Due to the sheer complexity of these scenarios, traditional calculations alone are not enough to explore them in detail. Instead, Dr Basu combines them with the capabilities of the latest simulation techniques. ‘Through the use of large computer simulations, or analytic insight where possible, our group has discovered many features of the assembly of these objects,’ he continues. With these techniques, Dr Basu and his colleagues have drawn new insights into the formation of structures including ordinary stars, bodies too small to become stars, and the very heaviest black holes in the universe.
A Star is Born
Having observed them in meticulous detail for many centuries, astronomers are now able to predict the life cycles of many types of star – from red dwarfs to blue supergiants – with high degrees of certainty. However, the very earliest stages of star formation still remain shrouded in mystery. The most widely accepted theories predict that the process occurs as interstellar material collapses, forming structures called ‘protostars’, which are too small and well hidden to observe directly.
Building on these theories, astronomers including Dr Basu use simulations to study how small, dense lumps can transform into bodies hot enough to fuse hydrogen in their cores. As Dr Basu explains: ‘Stars have been found to form through a highly episodic mass assembly process, during which a protostar can for a time brighten dramatically.’ He concludes that this process is strongly influenced by doughnut-shaped clouds of material surrounding new protostars.
Furthermore, Dr Basu proposes that some of the material in these ‘circumstellar’ disks will go on to influence planet formation, while some of it may escape the system entirely. ‘We have found that circumstellar disks can form protostellar or protoplanetary embryos that then migrate through the disk and can either fall into the central protostar, be ejected to form free-floating bodies, or carve out a gap in the disk and settle into a stable orbit,’ he continues.
In his research, Dr Basu explores these behaviours in further detail by accounting for the magnetic behaviours of fluids that conduct electricity – as is the case for circumstellar disks.
Shutting Down Braking
In our own solar system, the process of ‘magnetic braking’ is a well-studied phenomenon. It occurs as electrically charged material captured by the Sun’s magnetic field rotates at the same speed as the Sun. Eventually, the material will escape, carrying with it some of the Sun’s angular momentum – subsequently slowing down its spin. Dr Basu proposes that this same effect can be seen in the environments surrounding early protostars, and initially prevents circumstellar disks from forming.
To allow disks to form, Dr Basu’s simulations suggest that this braking is shut off as the surrounding magnetic field dissipates. Furthermore, the loss in angular momentum during braking allows a hydrogen-burning stellar core to form within the disk.
‘Large scale magnetic fields are found throughout the universe, and our work shows that their removal during protostar assembly allows the formation of circumstellar disks, while also driving powerful jets and outflows of material from these regions,’ he explains.

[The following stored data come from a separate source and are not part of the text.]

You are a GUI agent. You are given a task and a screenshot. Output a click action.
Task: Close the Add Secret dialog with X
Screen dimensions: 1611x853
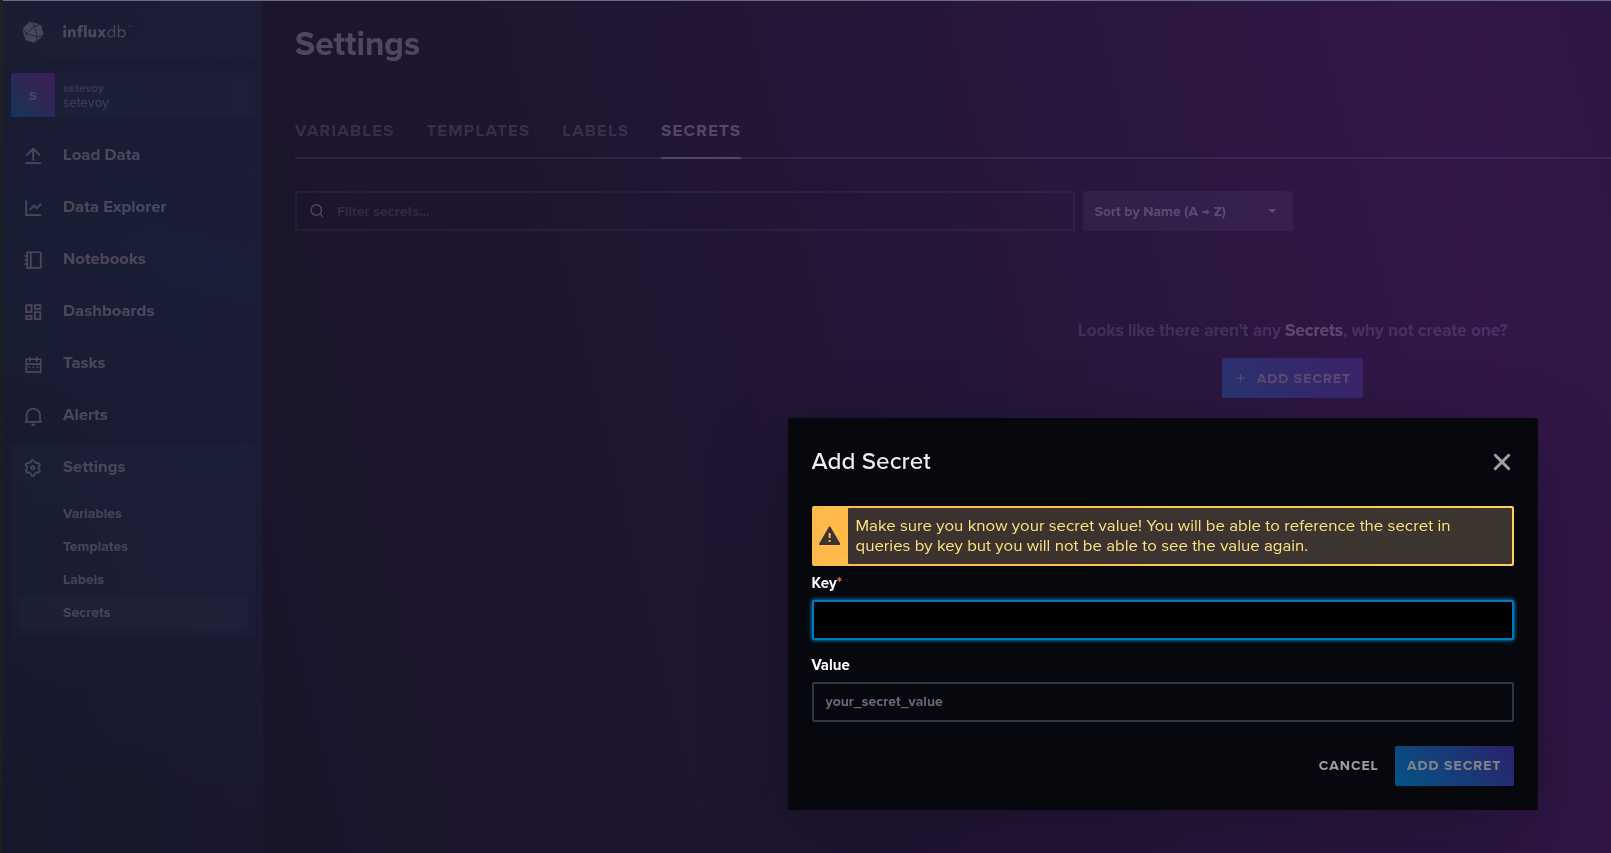click(x=1501, y=462)
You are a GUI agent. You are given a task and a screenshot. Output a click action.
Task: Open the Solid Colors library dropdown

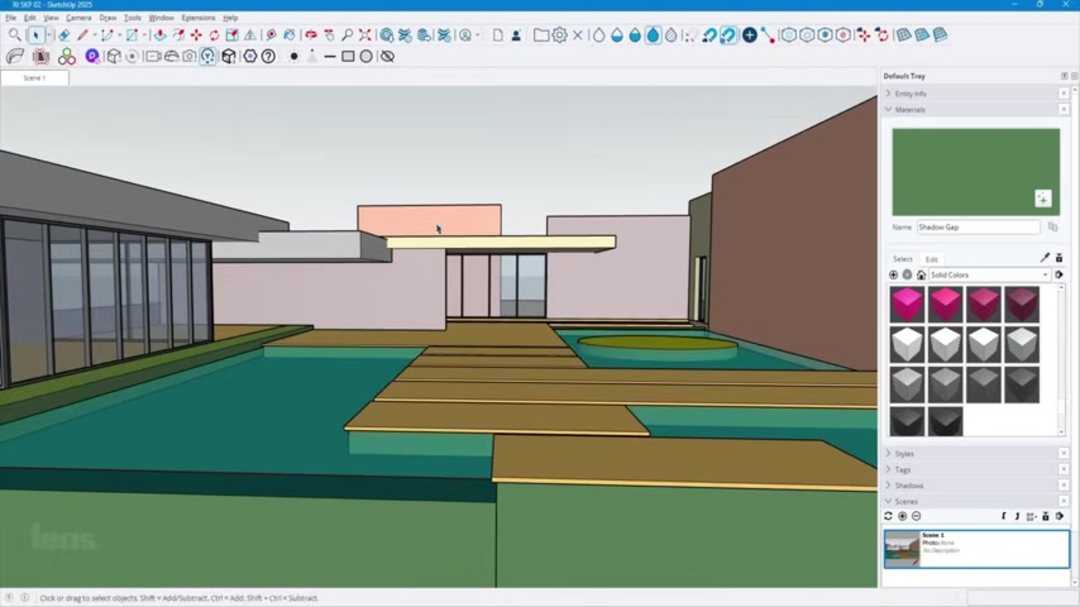988,275
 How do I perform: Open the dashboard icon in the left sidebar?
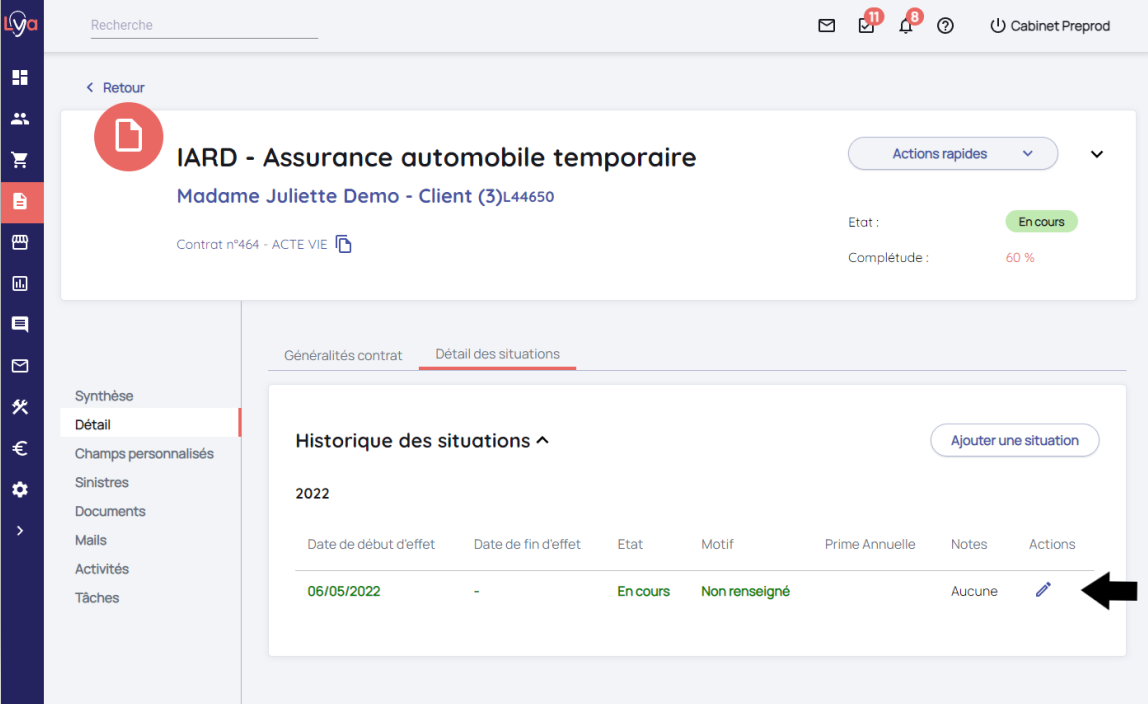coord(20,77)
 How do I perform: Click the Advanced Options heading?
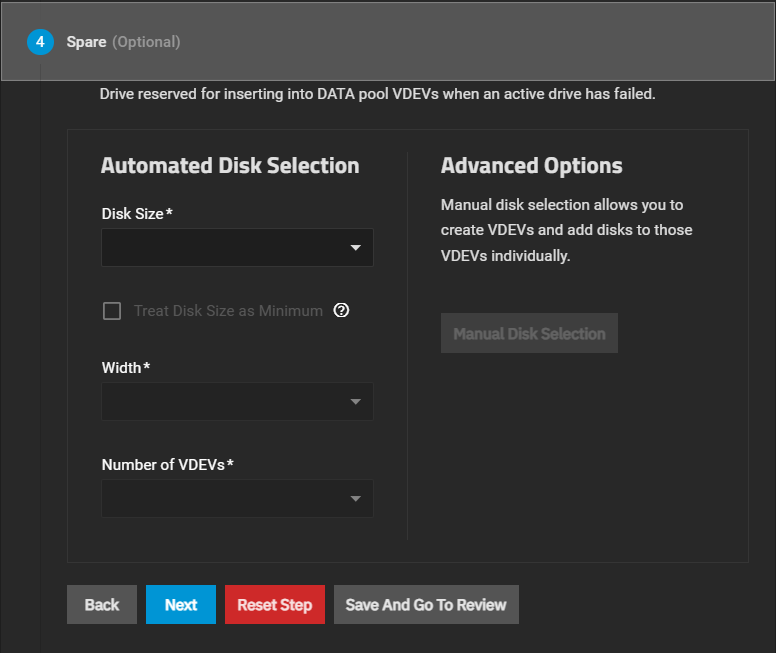[531, 166]
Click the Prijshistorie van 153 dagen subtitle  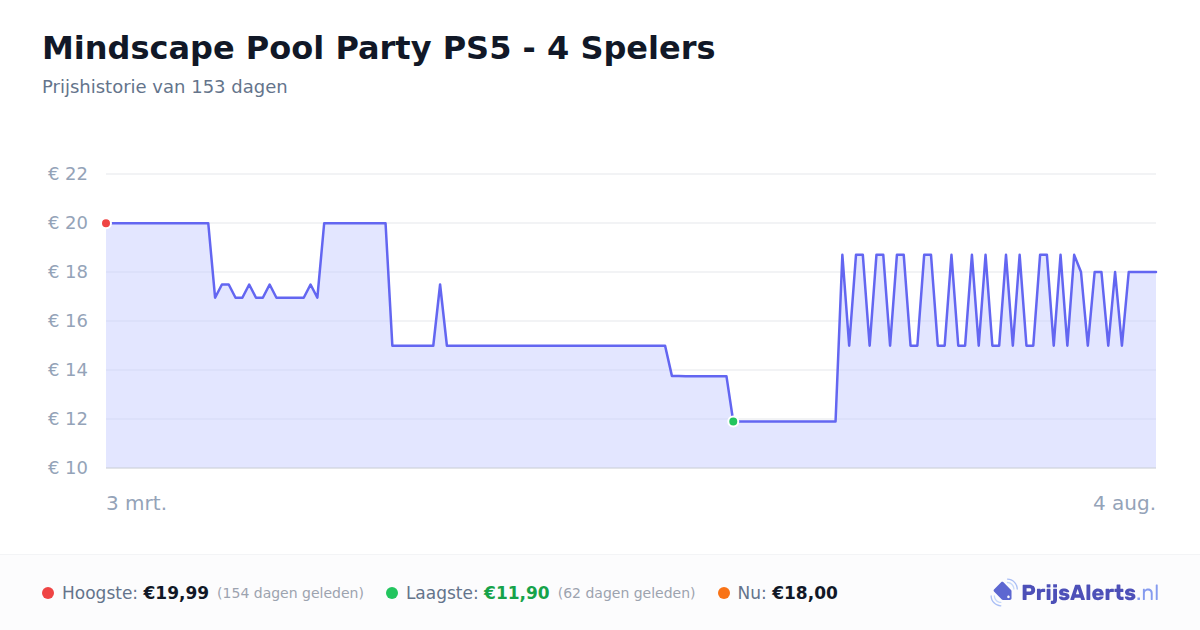click(165, 87)
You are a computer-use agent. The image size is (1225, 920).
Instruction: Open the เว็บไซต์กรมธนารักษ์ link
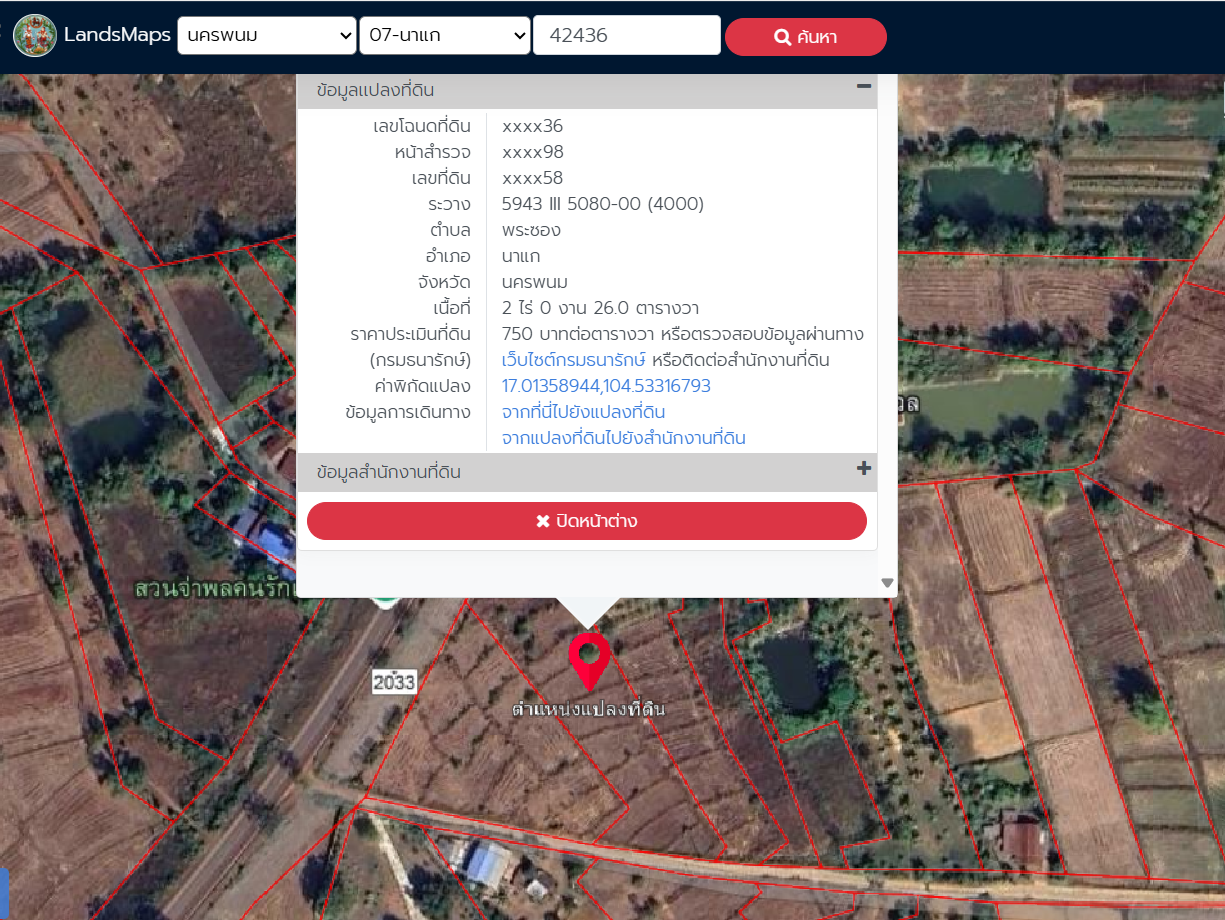(x=574, y=360)
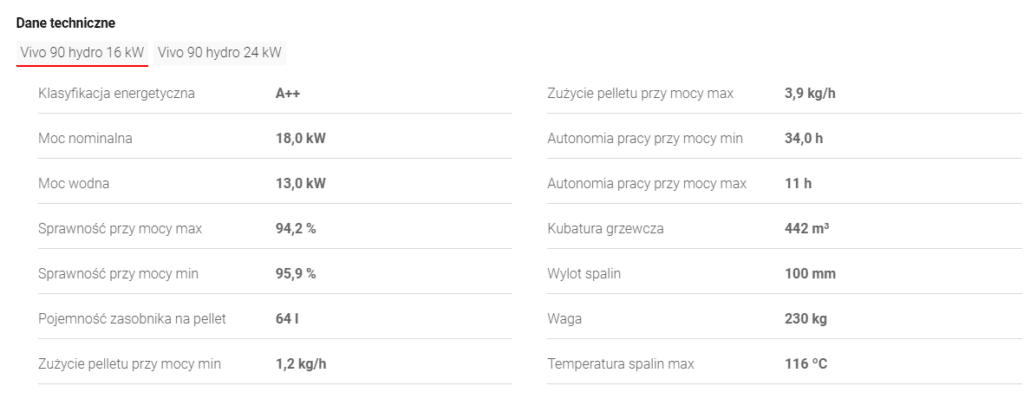This screenshot has width=1024, height=399.
Task: Click the Moc wodna label
Action: tap(73, 184)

In one of his latest studies, Dr Basu and his colleague used their simulations to follow the subsequent dynamics over the first 2,000 years after the formation of a protostar. They have now concluded that the circumstellar disk is never absent over this period; instead, it grows and its density will increase, and spiral arms will form due to gravitational instabilities. As this happens, the disk will transfer mass to the central protostar, allowing it to grow. In turn, some material flows out from the system, inducing effects including highly time-variable jets, cavities within the disk, and structures called knots and bow shocks.
Forming Failed Stars
Dr Basu also proposes that this process could explain the origins of another long-standing astronomical mystery: brown dwarfs. Typically having masses between 13 and 80 times heavier than Jupiter in our solar system, these cold objects are too large to be classed as planets, but too small to become hot enough for sustained nuclear fusion to occur. Since their initial discovery in the mid-1990s, several hundred brown dwarfs have now been observed directly. Multiple previous theories have suggested that brown dwarfs are formed as interstellar clouds collapse in on themselves directly, but currently, they disagree on the exact mechanisms by which this occurs.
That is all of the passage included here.